I just read Tripping Down a Virtual Reality Rabbit Hole,- a very interesting NY Times column by technology journalist Farhad Manjoo. Manjoo recently spent a few weeks testing the Occulus Rift and the HTC Vive, two of the most powerful VR devices on the market.
“The whole point of virtual reality is to create a fantasy divorced from the physical world,” he wrote. “You’re escaping the dreary mortal coil for a completely simulated experience: There you are, climbing the side of a mountain, exploring a faraway museum, flying through space or getting in bed with someone way out of your league… There are some great games on these systems… There are also several useful experiences, like designing your Ikea kitchen in V.R.”

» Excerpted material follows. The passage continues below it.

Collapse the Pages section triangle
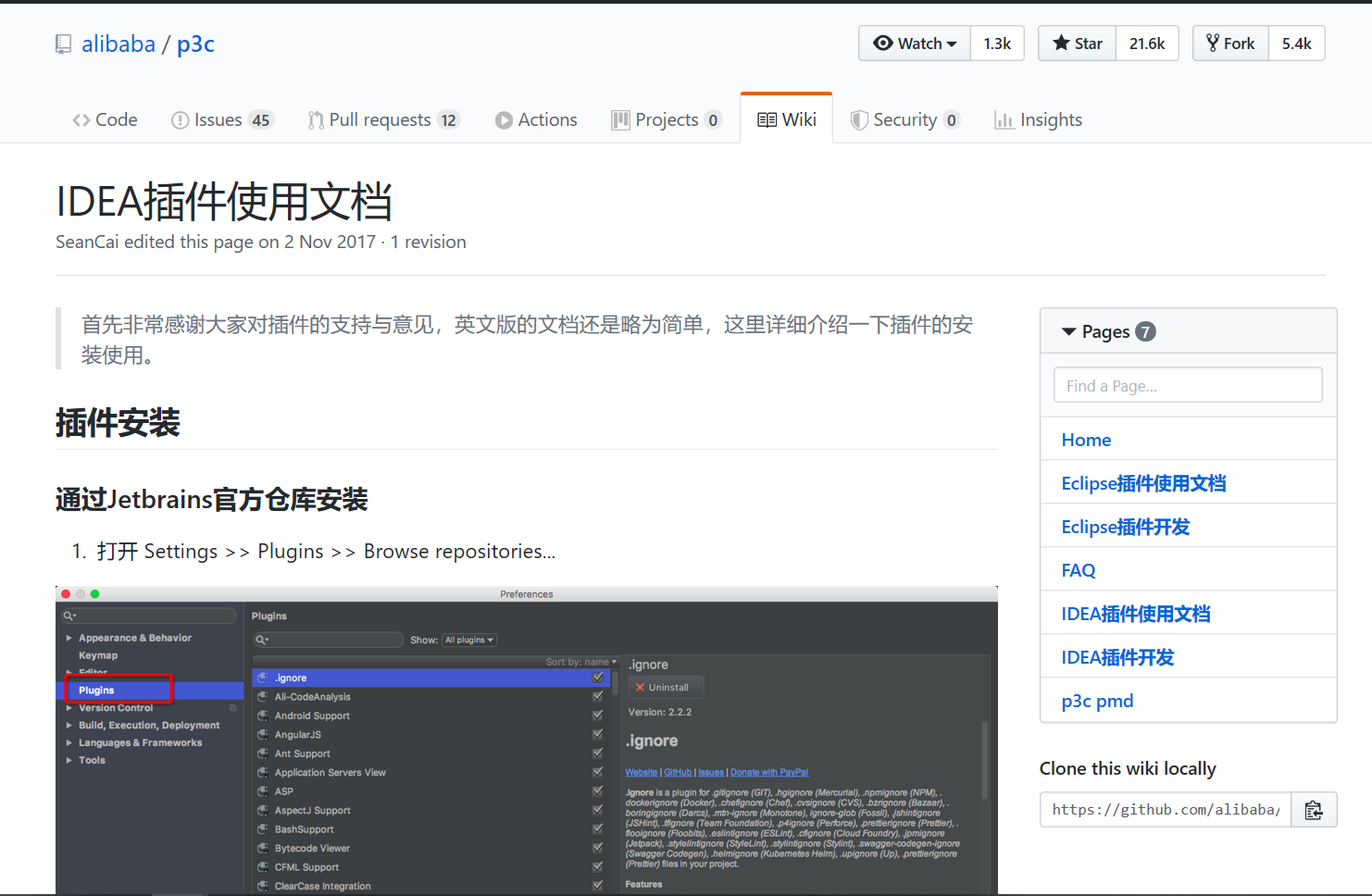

“But if you’re not a gamer and you’re not looking for a new kitchen, V.R. is, at this point, just too immersive for most media. A few minutes after donning my goggles, I came to regard my virtual surroundings as a kind of prison… I suspect that V.R. will be used by the masses one day, but not anytime soon. I’m not sure we’re ready to fit virtual reality into our lives, no matter how excited Silicon Valley is about it.”

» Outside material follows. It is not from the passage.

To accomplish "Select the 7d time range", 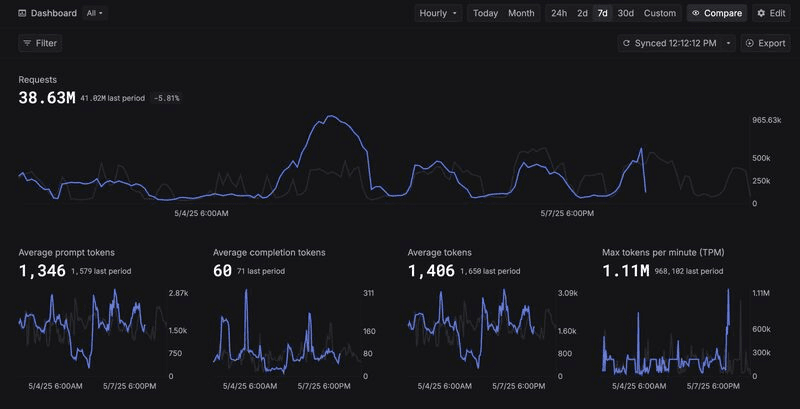I will 602,13.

Manjoo’s reaction brought to mind the work of Karen Sobel-Lojeski, who’s long been studying technology-mediated interactions. She’s in the faculty at Stony Brook University as well as the founder of the workplace consulting firm Virtual Distance International. To be effective, she argues, our technology-based interactions must take place within the proper context, defined as “everything around us that helps us to understand who we are, where we are, and what our role is.” The way VR works, - at least for now, - is by cutting off all real-world context to better immerse us in its simulations, - an experience that as Farhad Manjoo discovered, can be very unsettling.